Sei anni di lavoro per la salute delle donne in Iraq

31 Gennaio 2024, 12:28

Si chiude il lungo programma di Un Ponte Per dedicato alla salute delle donne nel paese e sostenuto dall’Agenzia Italiana per la Cooperazione allo Sviluppo (AICS). I centri sanitari che abbiamo creato verranno affidati alle autorità locali, che continueranno a gestirli in autonomia. Un traguardo fondamentale per noi, che sappiamo di non essere più necessari. Ce lo racconta Lia Pastorelli, responsabile del programma in tutti questi anni.

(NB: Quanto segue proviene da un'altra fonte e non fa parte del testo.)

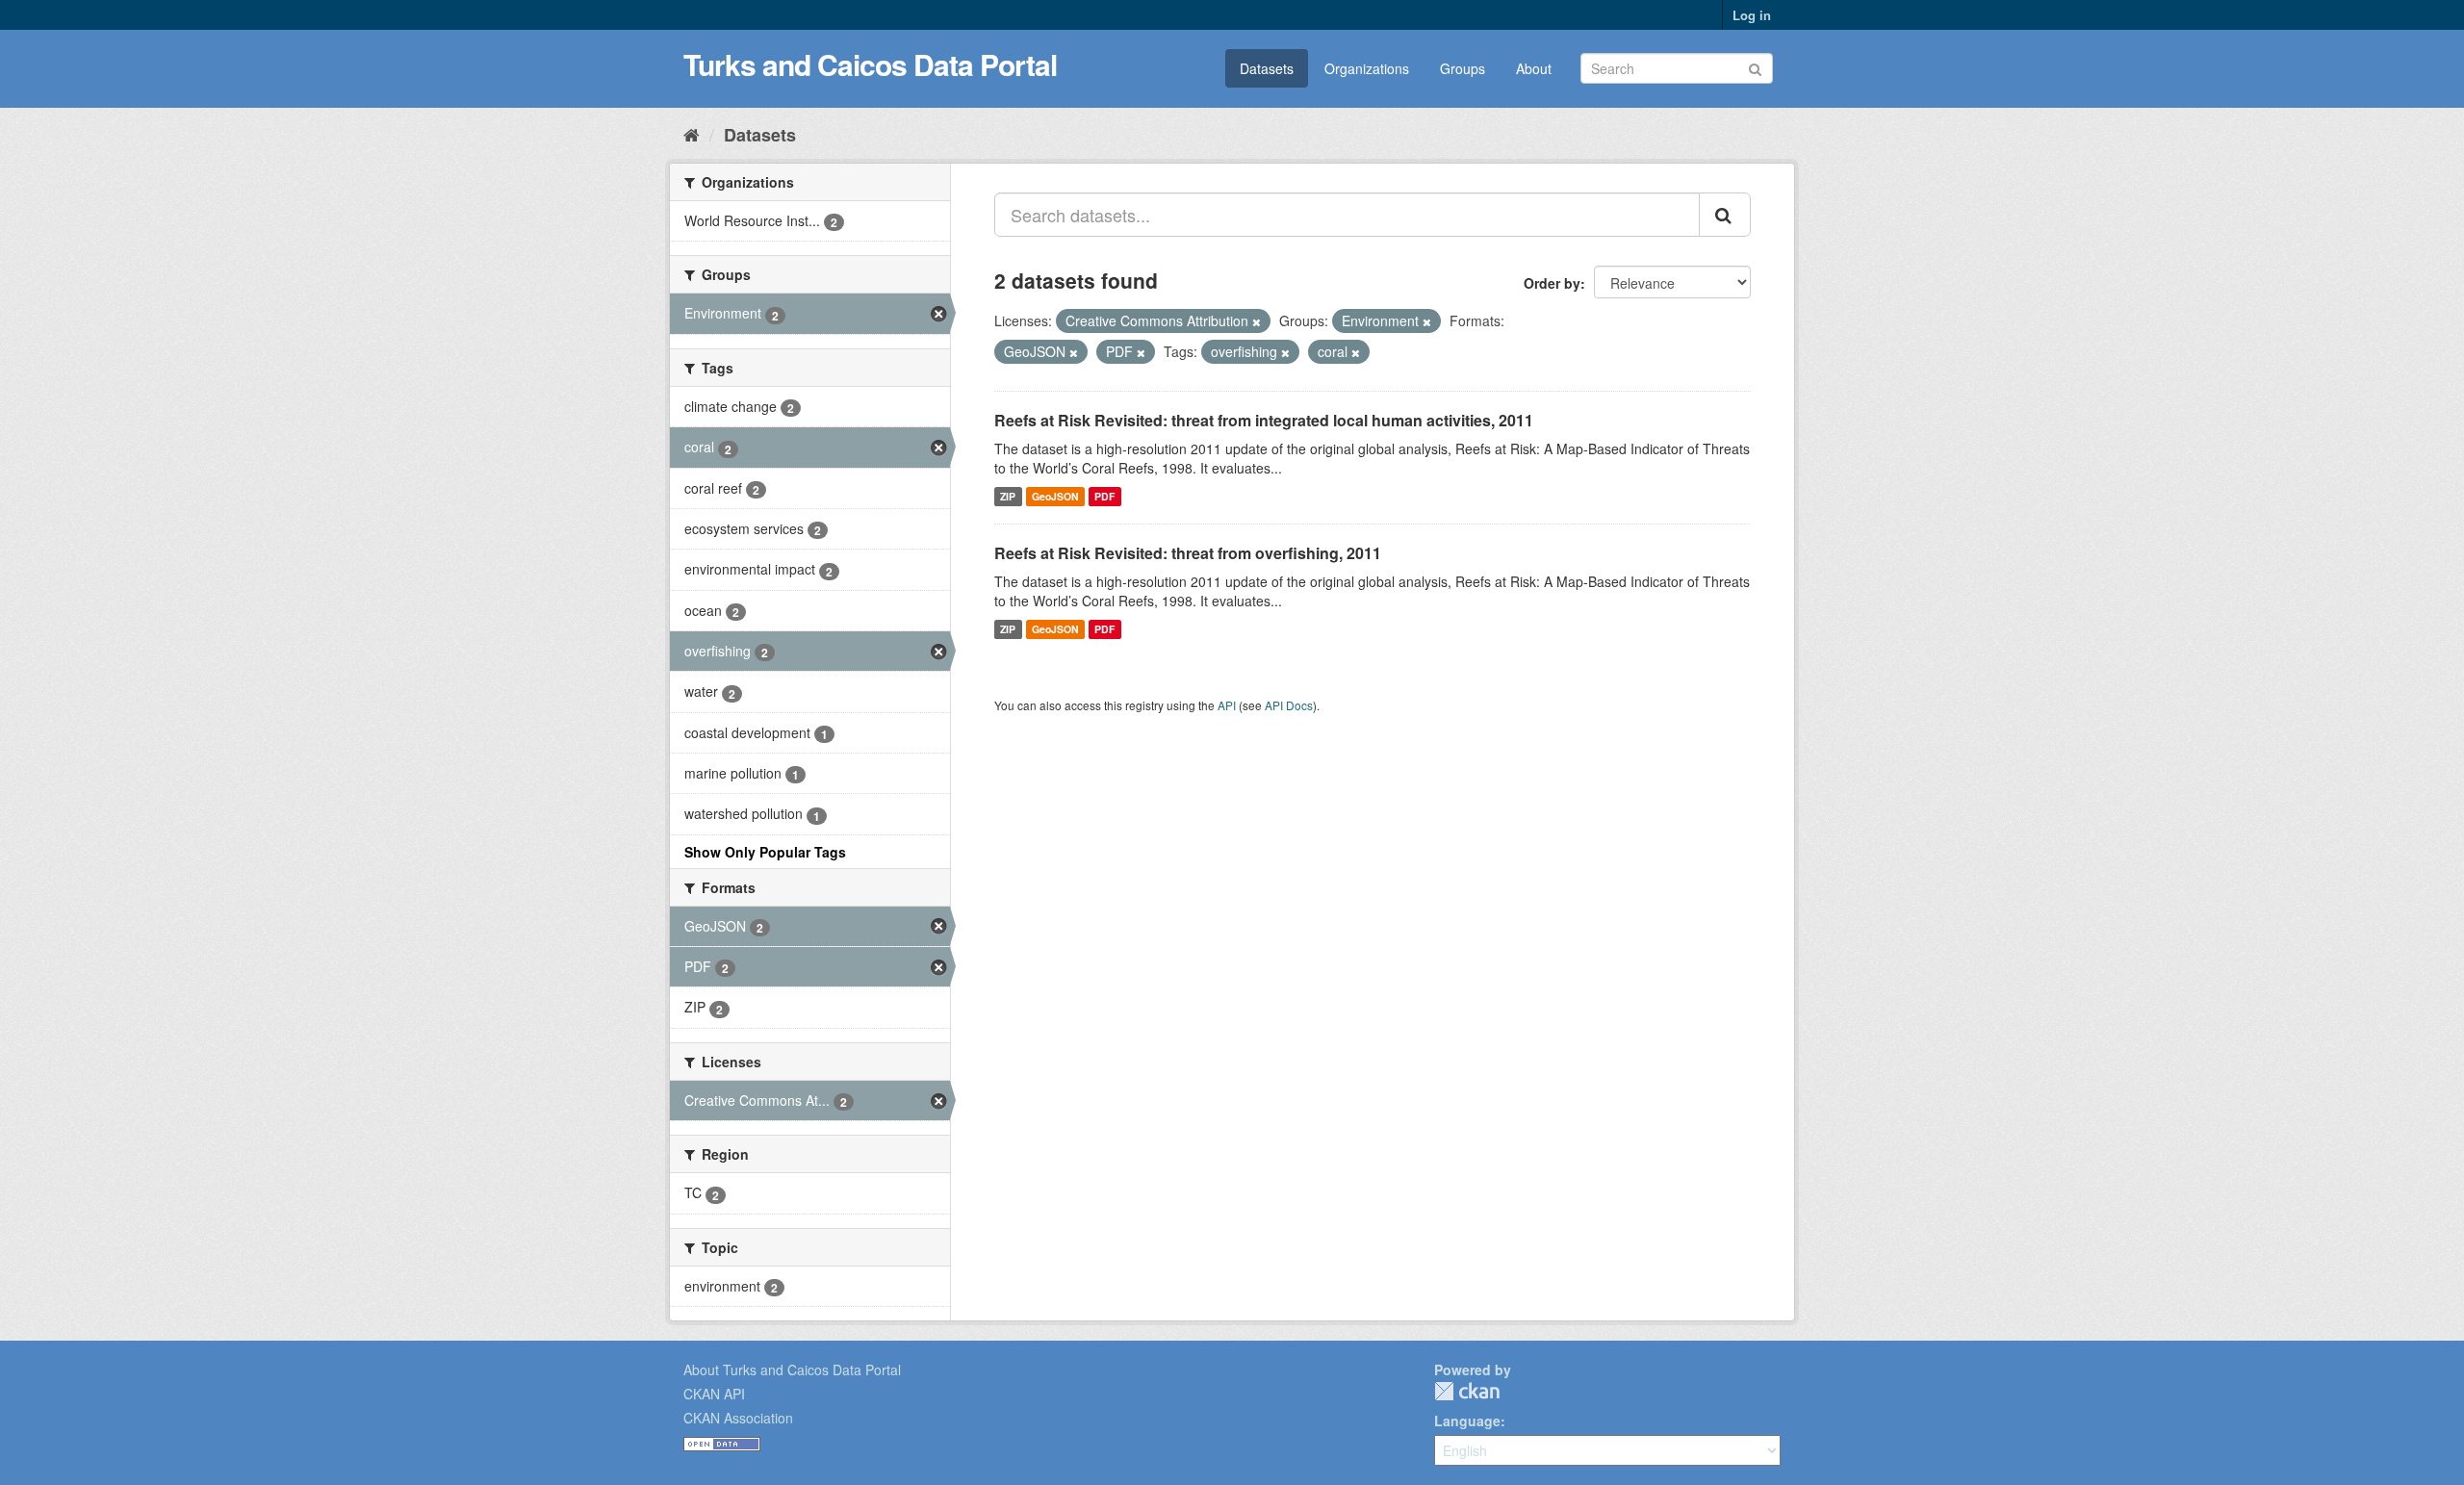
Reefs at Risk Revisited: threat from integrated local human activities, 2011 (1263, 420)
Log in (1751, 15)
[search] (1725, 214)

Nella Piana di Ninive, in Iraq, tra Mosul e Bashiqa, lavoriamo da moltissimi anni. C’eravamo prima ancora che l’avanzata di Daesh (Stato Islamico) nell’area portasse distruzione e anni di feroce occupazione; prima che la battaglia per liberarla portasse con sé ulteriori devastazioni, e un prezzo altissimo per la popolazione civile. Quando c’è stato da ricostruire, quindi, non ci siamo tirati/e indietro. E anzi, tra gli impegni di più lungo corso – e con le più grandi soddisfazioni per i risultati ottenuti – c’è stato il nostro “Salamtak” (in arabo “La tua salute”). Sostenuto dall’Agenzia Italiana per la Cooperazione allo Sviluppo (AICS), e dalle generose donazioni delle persone che hanno risposto al nostro appello, “Salamtak” ha potuto operare dal 2018 alla fine del 2023.

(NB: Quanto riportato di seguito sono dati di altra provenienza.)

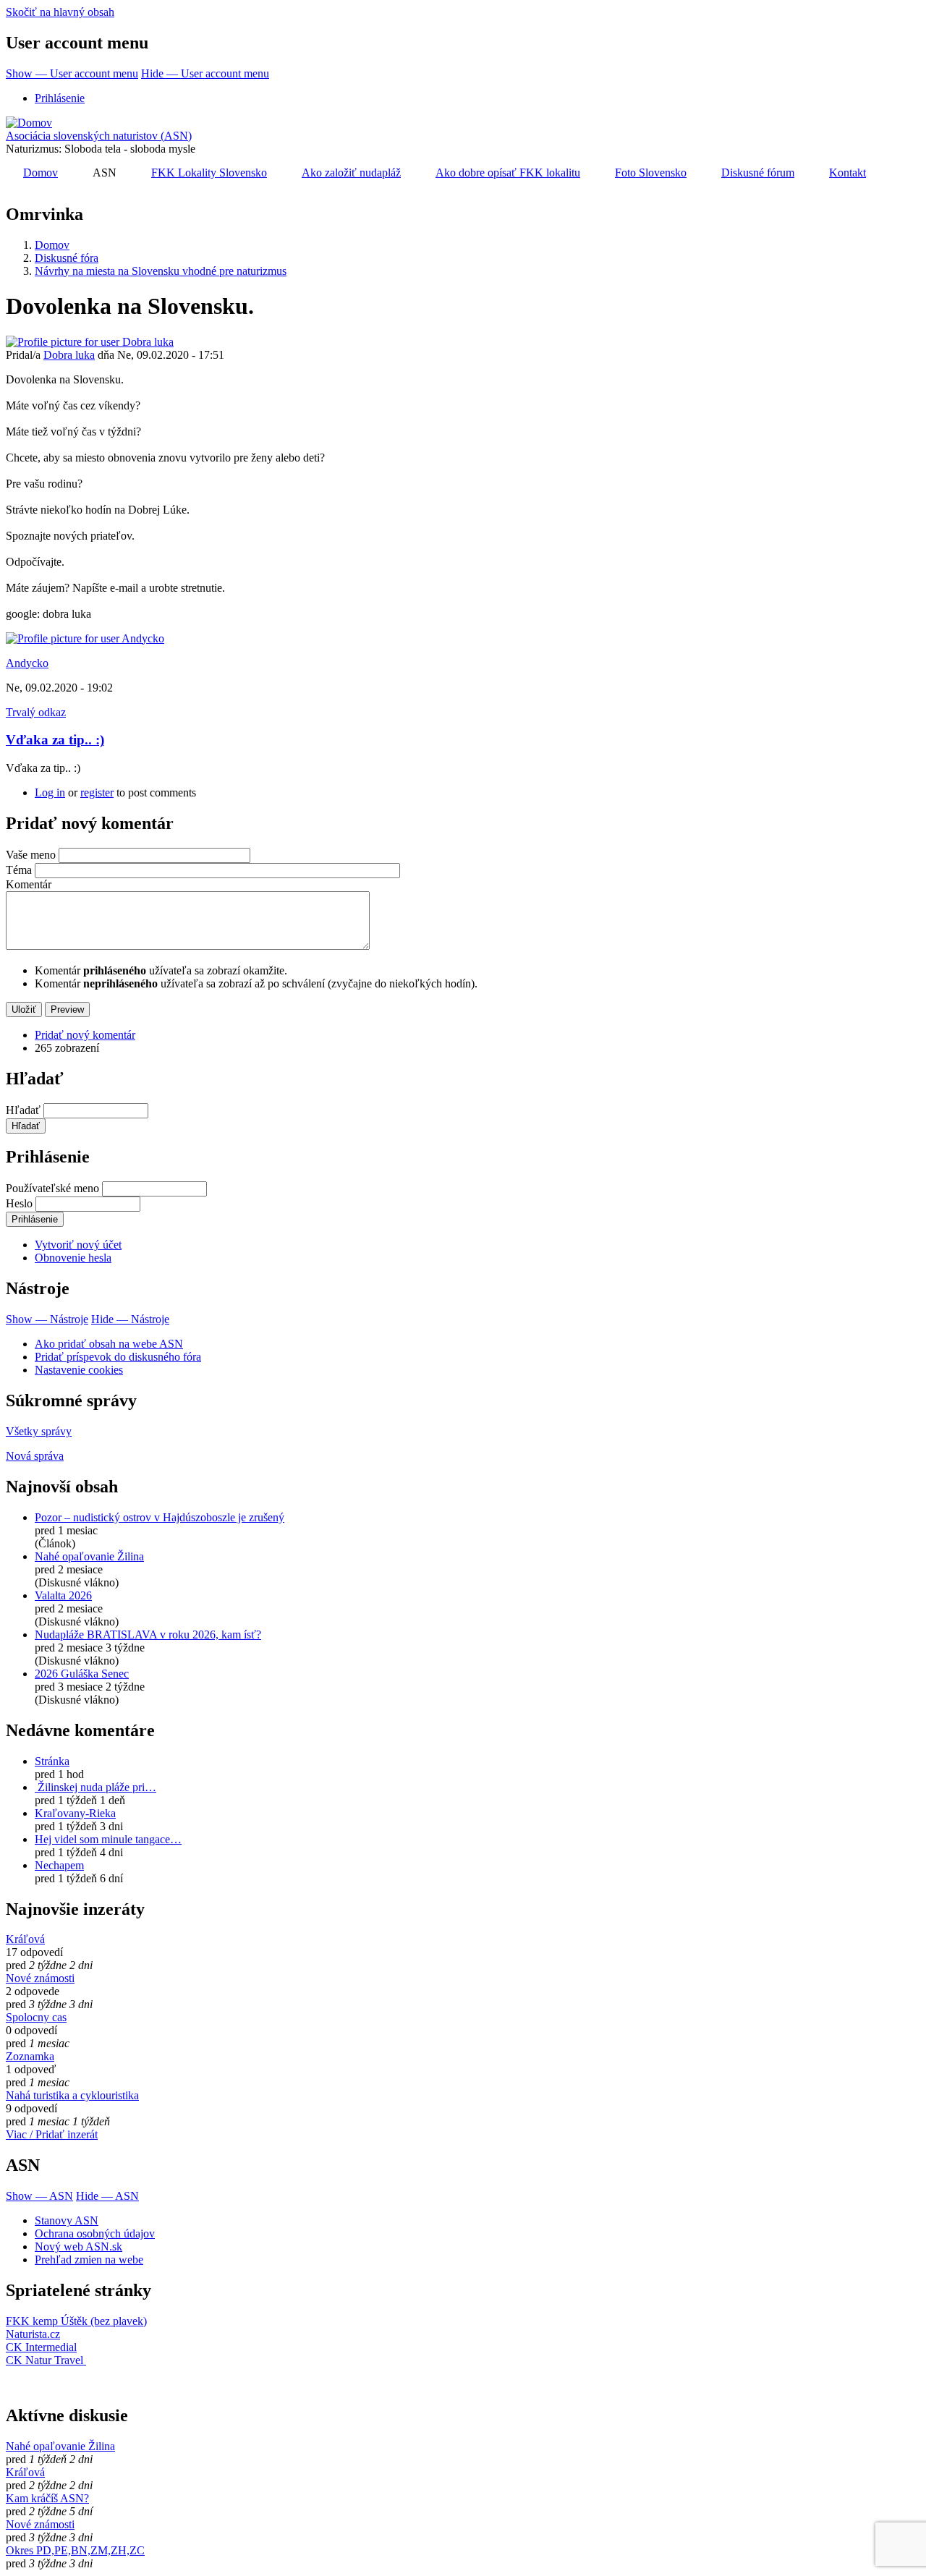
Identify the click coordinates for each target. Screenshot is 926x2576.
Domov (52, 245)
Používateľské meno (52, 1188)
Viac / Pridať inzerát (52, 2134)
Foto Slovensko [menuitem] (651, 172)
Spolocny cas (36, 2017)
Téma (19, 870)
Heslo (19, 1203)
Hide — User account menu (205, 73)
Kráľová (25, 1939)
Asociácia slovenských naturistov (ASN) (99, 135)
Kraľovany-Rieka (75, 1813)
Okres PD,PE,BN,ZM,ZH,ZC (75, 2550)
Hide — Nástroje (130, 1319)
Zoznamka (30, 2056)
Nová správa (35, 1456)
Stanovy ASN (66, 2220)
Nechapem (59, 1865)
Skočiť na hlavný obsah (60, 12)
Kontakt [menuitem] (847, 172)
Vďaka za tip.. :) (55, 739)
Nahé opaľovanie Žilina (89, 1556)
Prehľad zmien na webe (89, 2259)
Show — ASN (39, 2196)
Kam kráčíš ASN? (47, 2498)
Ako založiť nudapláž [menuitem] (351, 172)
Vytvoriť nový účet (78, 1244)
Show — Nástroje (47, 1319)
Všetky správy (39, 1431)
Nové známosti (40, 1978)
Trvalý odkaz (36, 712)
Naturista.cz (33, 2334)
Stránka (52, 1761)
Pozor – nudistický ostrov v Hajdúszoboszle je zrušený (159, 1517)
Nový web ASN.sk (78, 2246)
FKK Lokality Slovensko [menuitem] (209, 172)
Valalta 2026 (63, 1595)
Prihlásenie (60, 98)
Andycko (27, 663)
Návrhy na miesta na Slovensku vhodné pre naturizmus (160, 271)
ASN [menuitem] (104, 172)
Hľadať (23, 1110)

Sei anni di lavoro e di cammino condiviso con la popolazione locale, che ha visto la costruzione di centri sanitari dove prima non esistevano, la riabilitazione di quelli esistenti, la formazione di personale specializzato e la sensibilizzazione delle comunità sul diritto alla salute fisica e psicologica, tutto con un solo obiettivo in mente: garantire, soprattutto alle donne dell’area, l’accesso ai propri diritti.

Quello alla salute sessuale e riproduttiva, prima di tutto. Ma anche alle cure pre e post natali, alla pianificazione familiare per poter scegliere se e quando avere figli/e; quello al sostegno psicologico, là dove anni di guerre e conflitti hanno confinato questi aspetti di fronte alle emergenze. In un parola: autodeterminazione.

“Salamtak” è stato un intervento importante, perché le donne e le ragazze irachene incontrano ancora molti ostacoli quando si tratta di accedere alla salute e ai diritti sessuali e riproduttivi. Credenze discriminatorie, limitata indipendenza nel processo decisionale, carenza di reddito e di istruzione e mancanza di consapevolezza riguardo alla disponibilità di servizi medici sono solo alcune delle difficoltà che devono ancora affrontare. Come sempre, la guerra comporta per loro un prezzo doppiamente alto da pagare. Per questo, in questi anni, abbiamo cercato di informarle sui loro diritti, accompagnarle nel percorso per rivendicarli, mettere loro a disposizione centri in cui confrontarsi con altre donne e trovare la cura e l’attenzione di operatrici altamente specializzate.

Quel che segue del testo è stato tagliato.